PKB is a Data Controller by virtue of:
  • Direct contractual relationship with the patient
  • Distinct lawful basis for processing
  • Ability to retain data beyond a relationship with commissioner / provider
  • Ability to share data beyond commissioner / provider with consent from patient
  • Freedom to develop services / product
  • Distinct Terms of Service

Operating as a Data Controller and a Data Processer

PKB acts as both data controller and data processor for data in each patient's record.

When data flows from an organisation into PKB's single shared record, PKB acts as a data processor.

When data flows from individuals (like the patient and carers) into PKB, PKB acts as a data controller on behalf of these individuals.

Data in a patient's record will have multiple data controllers (from multiple organisations) and PKB will be a separate data controller (for patient- and care-entered data).

The legal framework for PKB as data processor is the information sharing agreement signed with each organisation.

The legal framework for PKB as data processor is the user agreement signed with each individual as they register.

Alll of these together mean PKB's single shared record has PKB as a Data Processor and Data Controller.

Patients Know Best data controllership assessment

The following assessment uses the guidance issued by the Information Commissioner’s Office to determine the responsibility of Patients Know Best under s 1 (1) of the Data Protection Act 1998 (Art.4(7) of General Data Protection Regulations 2016) which determine which organisation is the Data Controller.

Who exercises overall control over the ‘why’ and ‘how’ of a data processing activity?

PKB have a predetermined corporate mission: to ensure that patients know best through
  1. Owning a copy of all health information about them 
  2. Understanding what this information means 
  3. Using this understanding to make a shared decision with family and professionals 
This ‘why’ factor is realised through partnering with healthcare providers to facilitate such a service for patients.

PKB have determined the information it will require to deliver the service prior to engagement with any third party, such as integration methods and architecture of the portal. Its service is designed and operated for the patient but enhanced through partnership with healthcare partners. Patients are required to sign up to the Terms of Service / Privacy Policy of PKB. - See ICO Example 1 below.
  • The product had been developed prior to engagement with current client and this includes scoping the information that would be required and the legal gateway to do so. 
  • The Terms of Service were drafted prior to engagement with any third party. 
  • PKB has a degree of freedom in respect to the processors they use and who they partner with to deliver their service.
  • The portal is the intellectual property of PKB and PKB could withdraw the service from the partners and continue to hold the data for patients – See ICO Example 2

Who decides to collect the personal data in the first place and the legal basis for doing so?

The portal had been developed prior to engagement with any third party and this includes scoping the information that would be required and the legal gateway to do so.

The Terms and Conditions of collection were drafted prior to engagement with any third party.

Providers will likely be processing data on the lawful basis of medical purposes.
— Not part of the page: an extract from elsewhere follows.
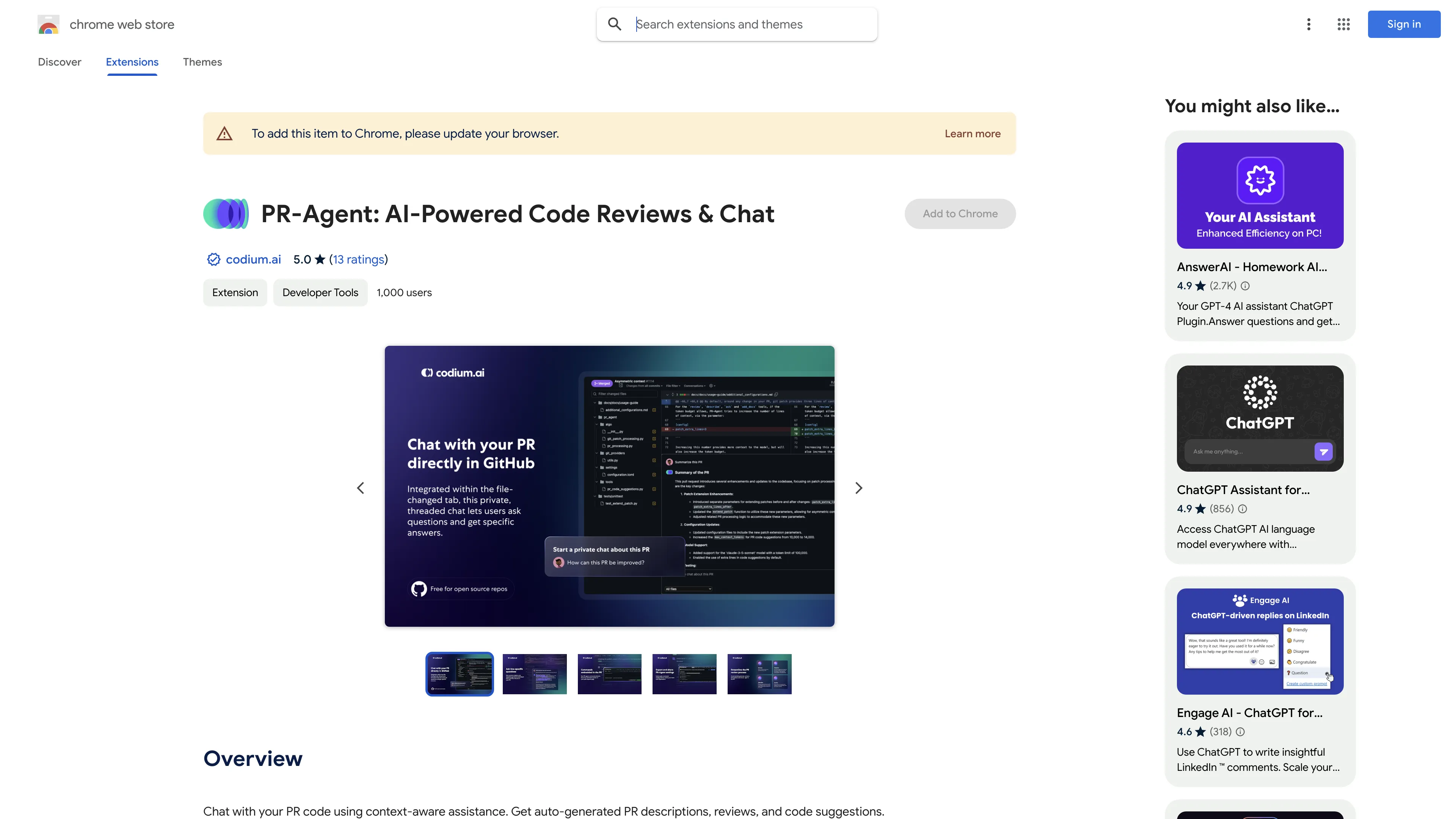The height and width of the screenshot is (819, 1456).
Task: Click the Extensions tab
Action: coord(132,62)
The patient effectively makes the independent decision for PKB to collect the data and PKB will be processing on a distinct lawful basis - consent which they collect and record independently.
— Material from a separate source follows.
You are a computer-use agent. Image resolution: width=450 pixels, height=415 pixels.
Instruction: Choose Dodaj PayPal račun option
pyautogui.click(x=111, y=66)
Who decides to collect the personal data in the first place and the legal basis for doing so?

The PKB portal had been developed prior to engagement with any third party and this includes scoping the information that would be required and the legal gateway to do so.

Which items of personal data to collect, i.e. the content of the data

The PKB portal had been developed prior to engagement with any third party and this includes scoping the information that would be required and the legal gateway to do so.

The purpose or purposes the data are to be used for

The PKB mission effectively determines the purposes for the data, prior to engagement with any third party. PKB have drafted their Terms of Service prior to engagement with any third party and also have creative control of the future of the technology and therefore what the data might be used for in the future (within the legal framework).

Which individuals to collect data about

PKB are effectively able to make decisions about the geographical focus of their business, as with any organisation but the decision about who will use the service is made by the patient themselves. PKB will make decisions about how the information is presented and how the portal will work. See ICO Example 3

Whether to disclose the data, and if so, who to

Essentially, the decision on whether to disclose the data to other providers of care / relatives rests with the patient who may exercise this control within the PKB service. This relationship and decision is distinct from the relationship with the commissioning provider.

If a patient wishes to provide record access to an out of area hospital, this will be facilitated by PKB without requiring any additional permissions from the commissioning provider.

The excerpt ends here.